What I'm begging for in this column is a better recognition of the body of knowledge called psychiatry with all of its theories, diagnoses, and treatments. I have resented for decades the stigma against psychiatry practiced by nonpsychiatric physicians, which is passed on by residents to medical students. No matter how hard we fight to erase the stigma, we are stuck with chronic joking and gentle harassment by our colleagues. I believe that much of our thinking is incomprehensible to these men and women who appear to be offended that we seem to know something about how the human mind works and what makes people tick.

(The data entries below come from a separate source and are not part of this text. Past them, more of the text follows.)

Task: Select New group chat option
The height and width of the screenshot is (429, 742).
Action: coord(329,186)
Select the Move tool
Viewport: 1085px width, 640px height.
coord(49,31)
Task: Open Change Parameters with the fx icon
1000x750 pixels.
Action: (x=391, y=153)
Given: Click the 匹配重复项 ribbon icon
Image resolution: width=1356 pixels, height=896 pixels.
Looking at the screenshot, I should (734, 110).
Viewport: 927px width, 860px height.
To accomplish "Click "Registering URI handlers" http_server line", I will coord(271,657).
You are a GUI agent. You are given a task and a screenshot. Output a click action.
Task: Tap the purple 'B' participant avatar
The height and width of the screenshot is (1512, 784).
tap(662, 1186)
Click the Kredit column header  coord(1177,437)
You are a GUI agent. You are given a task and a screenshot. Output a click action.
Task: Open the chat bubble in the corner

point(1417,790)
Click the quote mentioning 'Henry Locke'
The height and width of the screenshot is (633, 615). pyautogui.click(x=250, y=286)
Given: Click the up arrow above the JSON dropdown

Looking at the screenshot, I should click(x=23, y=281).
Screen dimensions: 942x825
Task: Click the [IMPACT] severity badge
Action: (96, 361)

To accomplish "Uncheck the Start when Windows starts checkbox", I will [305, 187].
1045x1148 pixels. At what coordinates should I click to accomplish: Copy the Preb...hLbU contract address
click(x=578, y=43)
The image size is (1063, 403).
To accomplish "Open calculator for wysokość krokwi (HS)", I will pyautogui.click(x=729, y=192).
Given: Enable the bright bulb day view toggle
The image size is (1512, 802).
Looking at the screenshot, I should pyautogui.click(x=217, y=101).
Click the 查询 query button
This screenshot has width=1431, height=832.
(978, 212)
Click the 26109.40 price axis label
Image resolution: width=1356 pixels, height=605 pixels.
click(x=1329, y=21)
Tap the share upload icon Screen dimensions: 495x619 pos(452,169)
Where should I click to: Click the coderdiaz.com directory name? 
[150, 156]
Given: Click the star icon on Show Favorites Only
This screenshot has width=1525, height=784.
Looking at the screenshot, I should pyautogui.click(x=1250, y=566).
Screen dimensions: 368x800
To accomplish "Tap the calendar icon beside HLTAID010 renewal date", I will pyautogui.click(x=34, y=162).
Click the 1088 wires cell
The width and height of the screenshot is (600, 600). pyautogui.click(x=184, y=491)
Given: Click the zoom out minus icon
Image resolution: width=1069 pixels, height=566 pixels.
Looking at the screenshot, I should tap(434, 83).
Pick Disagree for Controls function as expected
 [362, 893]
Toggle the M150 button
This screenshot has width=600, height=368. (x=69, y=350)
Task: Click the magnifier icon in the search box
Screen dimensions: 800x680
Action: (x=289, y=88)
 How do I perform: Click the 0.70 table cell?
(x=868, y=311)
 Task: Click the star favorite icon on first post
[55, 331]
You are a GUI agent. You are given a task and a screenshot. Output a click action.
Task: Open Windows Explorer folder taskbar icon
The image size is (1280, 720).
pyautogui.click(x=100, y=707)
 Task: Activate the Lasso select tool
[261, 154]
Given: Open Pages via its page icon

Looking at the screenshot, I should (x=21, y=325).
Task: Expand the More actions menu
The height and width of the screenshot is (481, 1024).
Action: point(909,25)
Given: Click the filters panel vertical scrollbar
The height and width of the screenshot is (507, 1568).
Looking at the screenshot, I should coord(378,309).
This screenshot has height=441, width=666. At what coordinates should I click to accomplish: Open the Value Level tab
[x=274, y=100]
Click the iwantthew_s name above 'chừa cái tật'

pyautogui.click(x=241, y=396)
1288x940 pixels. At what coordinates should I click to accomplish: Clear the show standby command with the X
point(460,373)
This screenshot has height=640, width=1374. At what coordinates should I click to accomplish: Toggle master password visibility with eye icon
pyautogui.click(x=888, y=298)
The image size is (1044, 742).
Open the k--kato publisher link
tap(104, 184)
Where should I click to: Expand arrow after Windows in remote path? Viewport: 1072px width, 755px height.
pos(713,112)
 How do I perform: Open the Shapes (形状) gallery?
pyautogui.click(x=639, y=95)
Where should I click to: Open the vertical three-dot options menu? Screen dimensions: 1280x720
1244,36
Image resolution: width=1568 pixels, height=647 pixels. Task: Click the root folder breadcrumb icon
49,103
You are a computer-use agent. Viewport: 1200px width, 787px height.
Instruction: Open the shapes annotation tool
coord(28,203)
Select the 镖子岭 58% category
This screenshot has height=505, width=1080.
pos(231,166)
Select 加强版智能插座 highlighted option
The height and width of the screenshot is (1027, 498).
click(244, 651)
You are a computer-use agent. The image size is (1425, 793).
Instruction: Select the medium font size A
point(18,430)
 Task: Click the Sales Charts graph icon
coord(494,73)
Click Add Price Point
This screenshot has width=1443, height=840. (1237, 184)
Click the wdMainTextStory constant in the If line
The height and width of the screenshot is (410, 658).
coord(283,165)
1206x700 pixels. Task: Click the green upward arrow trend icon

I have avoided using the word “castration” in my teaching and scientific talks for years, but today I saw a patient with the residents and students where it was absolutely appropriate. A 56-year-old man with depression and anxiety had severe chronic obstructive pulmonary disease, the result of smoking three packs of cigarettes a day for more than 40 years and drinking two cases of beer a day for decades. Now totally incapacitated, unhappily living with his daughter and son-in-law whom he despises, unable to get out of the house, work or “do” anything, he is depressed, largely because of his unfitness and the death of his wife. Also, he is reliving the death of his mother when he was 7 years old. Today, he is a shadow of his former self: a vibrant husband, father, and construction worker.
This patient is jumping out of his skin to rejoin the living but “doesn't have the energy” and can hardly breathe. Does the pulmonologist, who is recommending a lung transplant, care about any of this, or does he know that his treatment can actually help this man get his life back?
We in psychiatry have to resist glib and often unnecessary research in areas that do not further our work and might start whole new areas of thought that are of no practical use.
Both stroke and depression are important areas for our concern. Knowing the relationship between the two can be helpful to scores of patients. Let's make sure that we don't go along with “scientific” nonsense.